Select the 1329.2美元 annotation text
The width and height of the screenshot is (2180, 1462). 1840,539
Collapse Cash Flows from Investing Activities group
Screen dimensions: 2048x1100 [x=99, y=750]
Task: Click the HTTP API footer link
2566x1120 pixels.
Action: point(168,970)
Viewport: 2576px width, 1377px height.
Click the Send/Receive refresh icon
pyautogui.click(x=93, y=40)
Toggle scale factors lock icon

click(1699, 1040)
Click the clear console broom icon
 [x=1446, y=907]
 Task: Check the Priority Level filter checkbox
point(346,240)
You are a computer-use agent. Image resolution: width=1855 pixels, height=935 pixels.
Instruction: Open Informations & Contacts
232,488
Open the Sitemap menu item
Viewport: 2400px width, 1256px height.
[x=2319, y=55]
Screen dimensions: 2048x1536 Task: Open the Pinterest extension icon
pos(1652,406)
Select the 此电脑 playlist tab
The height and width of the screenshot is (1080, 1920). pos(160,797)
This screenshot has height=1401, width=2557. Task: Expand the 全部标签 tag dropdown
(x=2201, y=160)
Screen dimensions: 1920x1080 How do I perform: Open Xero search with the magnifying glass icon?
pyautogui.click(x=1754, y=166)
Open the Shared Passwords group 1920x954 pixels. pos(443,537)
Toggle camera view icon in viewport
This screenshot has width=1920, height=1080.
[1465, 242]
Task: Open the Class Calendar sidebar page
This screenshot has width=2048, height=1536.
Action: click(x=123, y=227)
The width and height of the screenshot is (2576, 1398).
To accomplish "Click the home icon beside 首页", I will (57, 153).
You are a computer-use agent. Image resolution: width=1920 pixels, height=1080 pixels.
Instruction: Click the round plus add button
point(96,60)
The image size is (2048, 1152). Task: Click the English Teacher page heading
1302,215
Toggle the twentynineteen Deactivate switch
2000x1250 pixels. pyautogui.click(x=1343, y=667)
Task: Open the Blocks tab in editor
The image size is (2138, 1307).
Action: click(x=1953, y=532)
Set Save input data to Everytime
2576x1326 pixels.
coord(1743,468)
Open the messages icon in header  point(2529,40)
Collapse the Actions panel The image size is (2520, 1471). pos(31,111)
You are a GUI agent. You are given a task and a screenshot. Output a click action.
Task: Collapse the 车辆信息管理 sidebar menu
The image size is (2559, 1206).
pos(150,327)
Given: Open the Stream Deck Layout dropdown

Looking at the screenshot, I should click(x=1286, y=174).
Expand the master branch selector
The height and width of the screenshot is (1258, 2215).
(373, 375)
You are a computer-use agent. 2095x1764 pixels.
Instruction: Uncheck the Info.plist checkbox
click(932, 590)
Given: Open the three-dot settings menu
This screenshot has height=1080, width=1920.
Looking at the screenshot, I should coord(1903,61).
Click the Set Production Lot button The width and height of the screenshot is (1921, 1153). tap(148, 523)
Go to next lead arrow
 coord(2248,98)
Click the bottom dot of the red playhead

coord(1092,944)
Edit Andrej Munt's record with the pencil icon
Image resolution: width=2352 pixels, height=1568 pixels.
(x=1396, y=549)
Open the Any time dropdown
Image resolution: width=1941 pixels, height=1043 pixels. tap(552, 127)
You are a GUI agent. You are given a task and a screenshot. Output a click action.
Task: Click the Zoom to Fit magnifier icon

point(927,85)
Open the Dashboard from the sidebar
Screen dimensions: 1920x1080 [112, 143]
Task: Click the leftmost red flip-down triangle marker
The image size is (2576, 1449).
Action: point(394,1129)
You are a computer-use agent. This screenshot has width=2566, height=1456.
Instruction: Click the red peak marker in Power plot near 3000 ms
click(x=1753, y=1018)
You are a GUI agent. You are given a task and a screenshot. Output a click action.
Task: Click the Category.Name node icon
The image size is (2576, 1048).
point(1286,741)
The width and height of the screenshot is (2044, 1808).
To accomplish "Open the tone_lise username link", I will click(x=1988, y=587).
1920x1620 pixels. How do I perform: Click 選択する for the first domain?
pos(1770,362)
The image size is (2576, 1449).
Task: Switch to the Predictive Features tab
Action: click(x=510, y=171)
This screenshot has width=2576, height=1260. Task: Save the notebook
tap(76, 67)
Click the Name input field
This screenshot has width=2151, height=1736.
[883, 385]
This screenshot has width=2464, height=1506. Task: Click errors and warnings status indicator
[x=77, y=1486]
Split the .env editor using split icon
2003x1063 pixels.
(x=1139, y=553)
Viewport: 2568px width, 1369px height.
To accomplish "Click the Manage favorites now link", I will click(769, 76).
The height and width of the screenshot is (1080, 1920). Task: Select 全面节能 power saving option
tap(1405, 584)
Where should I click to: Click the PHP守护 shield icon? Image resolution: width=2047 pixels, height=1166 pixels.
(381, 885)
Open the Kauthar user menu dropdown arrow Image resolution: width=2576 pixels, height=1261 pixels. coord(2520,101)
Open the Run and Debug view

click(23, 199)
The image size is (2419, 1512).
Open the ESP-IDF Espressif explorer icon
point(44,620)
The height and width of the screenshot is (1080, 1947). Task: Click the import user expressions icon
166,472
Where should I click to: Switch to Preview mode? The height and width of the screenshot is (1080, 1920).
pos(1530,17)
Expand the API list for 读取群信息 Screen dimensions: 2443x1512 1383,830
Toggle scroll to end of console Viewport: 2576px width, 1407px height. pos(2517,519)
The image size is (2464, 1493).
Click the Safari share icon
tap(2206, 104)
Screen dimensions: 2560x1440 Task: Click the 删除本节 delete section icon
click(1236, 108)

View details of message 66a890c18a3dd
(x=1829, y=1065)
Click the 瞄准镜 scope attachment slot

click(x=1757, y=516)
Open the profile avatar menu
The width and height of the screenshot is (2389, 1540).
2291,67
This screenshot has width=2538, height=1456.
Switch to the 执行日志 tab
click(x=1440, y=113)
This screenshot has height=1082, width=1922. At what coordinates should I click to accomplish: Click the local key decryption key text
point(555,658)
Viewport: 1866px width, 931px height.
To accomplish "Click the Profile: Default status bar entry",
—————
AIM OF THE EXERCISE:
Look above for the line holding "This screenshot has height=1401, width=2557.", then set down exactly that line and every line after it up to and including the line holding "You are a computer-use agent. 2095x1764", with nothing else.

SOLUTION FOR THIS TASK:
This screenshot has height=1401, width=2557. Task: Expand the 全部标签 tag dropdown
(x=2201, y=160)
Screen dimensions: 1920x1080 How do I perform: Open Xero search with the magnifying glass icon?
pyautogui.click(x=1754, y=166)
Open the Shared Passwords group 1920x954 pixels. pos(443,537)
Toggle camera view icon in viewport
This screenshot has width=1920, height=1080.
[1465, 242]
Task: Open the Class Calendar sidebar page
This screenshot has width=2048, height=1536.
Action: click(x=123, y=227)
The width and height of the screenshot is (2576, 1398).
To accomplish "Click the home icon beside 首页", I will (57, 153).
You are a computer-use agent. Image resolution: width=1920 pixels, height=1080 pixels.
Instruction: Click the round plus add button
point(96,60)
The image size is (2048, 1152). Task: Click the English Teacher page heading
1302,215
Toggle the twentynineteen Deactivate switch
2000x1250 pixels. pyautogui.click(x=1343, y=667)
Task: Open the Blocks tab in editor
The image size is (2138, 1307).
Action: click(x=1953, y=532)
Set Save input data to Everytime
2576x1326 pixels.
coord(1743,468)
Open the messages icon in header  point(2529,40)
Collapse the Actions panel The image size is (2520, 1471). pos(31,111)
You are a GUI agent. You are given a task and a screenshot. Output a click action.
Task: Collapse the 车辆信息管理 sidebar menu
The image size is (2559, 1206).
pos(150,327)
Given: Open the Stream Deck Layout dropdown

Looking at the screenshot, I should click(x=1286, y=174).
Expand the master branch selector
The height and width of the screenshot is (1258, 2215).
(373, 375)
You are a computer-use agent. 2095x1764 pixels.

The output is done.